PROMPT: Revise the material below by replacing every occurrence of "GUI agent" with "interface agent", leaving all other text unaltered.

PROVIDED INFORMATION:
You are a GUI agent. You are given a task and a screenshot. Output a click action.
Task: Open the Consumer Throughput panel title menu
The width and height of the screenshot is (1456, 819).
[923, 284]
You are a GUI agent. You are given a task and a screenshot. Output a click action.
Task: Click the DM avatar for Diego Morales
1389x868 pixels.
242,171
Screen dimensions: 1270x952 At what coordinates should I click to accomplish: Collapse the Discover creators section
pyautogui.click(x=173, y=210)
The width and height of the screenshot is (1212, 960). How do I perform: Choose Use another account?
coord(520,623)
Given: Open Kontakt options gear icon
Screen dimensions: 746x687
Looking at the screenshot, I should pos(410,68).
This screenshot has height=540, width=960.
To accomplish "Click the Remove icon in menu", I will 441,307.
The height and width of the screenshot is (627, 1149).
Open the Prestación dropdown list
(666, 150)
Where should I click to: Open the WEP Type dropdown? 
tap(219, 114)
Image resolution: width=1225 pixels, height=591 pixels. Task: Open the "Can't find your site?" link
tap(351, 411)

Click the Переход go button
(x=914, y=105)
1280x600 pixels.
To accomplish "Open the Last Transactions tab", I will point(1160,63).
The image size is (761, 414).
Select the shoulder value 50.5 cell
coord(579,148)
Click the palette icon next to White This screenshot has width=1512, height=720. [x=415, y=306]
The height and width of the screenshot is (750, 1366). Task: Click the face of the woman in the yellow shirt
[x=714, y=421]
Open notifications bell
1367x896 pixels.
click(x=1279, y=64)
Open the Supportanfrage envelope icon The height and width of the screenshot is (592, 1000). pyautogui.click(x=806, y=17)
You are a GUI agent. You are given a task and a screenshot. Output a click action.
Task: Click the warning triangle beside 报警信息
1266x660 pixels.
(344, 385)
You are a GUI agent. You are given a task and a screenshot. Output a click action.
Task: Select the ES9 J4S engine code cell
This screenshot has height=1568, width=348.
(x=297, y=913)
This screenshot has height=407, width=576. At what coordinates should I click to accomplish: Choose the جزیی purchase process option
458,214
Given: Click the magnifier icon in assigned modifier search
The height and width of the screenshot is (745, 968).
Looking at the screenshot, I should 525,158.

CORRECT RESULT:
You are a interface agent. You are given a task and a screenshot. Output a click action.
Task: Open the Consumer Throughput panel title menu
The width and height of the screenshot is (1456, 819).
[923, 284]
You are a interface agent. You are given a task and a screenshot. Output a click action.
Task: Click the DM avatar for Diego Morales
1389x868 pixels.
242,171
Screen dimensions: 1270x952 At what coordinates should I click to accomplish: Collapse the Discover creators section
pyautogui.click(x=173, y=210)
The width and height of the screenshot is (1212, 960). How do I perform: Choose Use another account?
coord(520,623)
Given: Open Kontakt options gear icon
Screen dimensions: 746x687
Looking at the screenshot, I should pos(410,68).
This screenshot has height=540, width=960.
To accomplish "Click the Remove icon in menu", I will 441,307.
The height and width of the screenshot is (627, 1149).
Open the Prestación dropdown list
(666, 150)
Where should I click to: Open the WEP Type dropdown? 
tap(219, 114)
Image resolution: width=1225 pixels, height=591 pixels. Task: Open the "Can't find your site?" link
tap(351, 411)

Click the Переход go button
(x=914, y=105)
1280x600 pixels.
To accomplish "Open the Last Transactions tab", I will point(1160,63).
The image size is (761, 414).
Select the shoulder value 50.5 cell
coord(579,148)
Click the palette icon next to White This screenshot has width=1512, height=720. [x=415, y=306]
The height and width of the screenshot is (750, 1366). Task: Click the face of the woman in the yellow shirt
[x=714, y=421]
Open notifications bell
1367x896 pixels.
click(x=1279, y=64)
Open the Supportanfrage envelope icon The height and width of the screenshot is (592, 1000). pyautogui.click(x=806, y=17)
You are a interface agent. You are given a task and a screenshot. Output a click action.
Task: Click the warning triangle beside 报警信息
1266x660 pixels.
(344, 385)
You are a interface agent. You are given a task and a screenshot. Output a click action.
Task: Select the ES9 J4S engine code cell
This screenshot has height=1568, width=348.
(x=297, y=913)
This screenshot has height=407, width=576. At what coordinates should I click to accomplish: Choose the جزیی purchase process option
458,214
Given: Click the magnifier icon in assigned modifier search
The height and width of the screenshot is (745, 968).
Looking at the screenshot, I should 525,158.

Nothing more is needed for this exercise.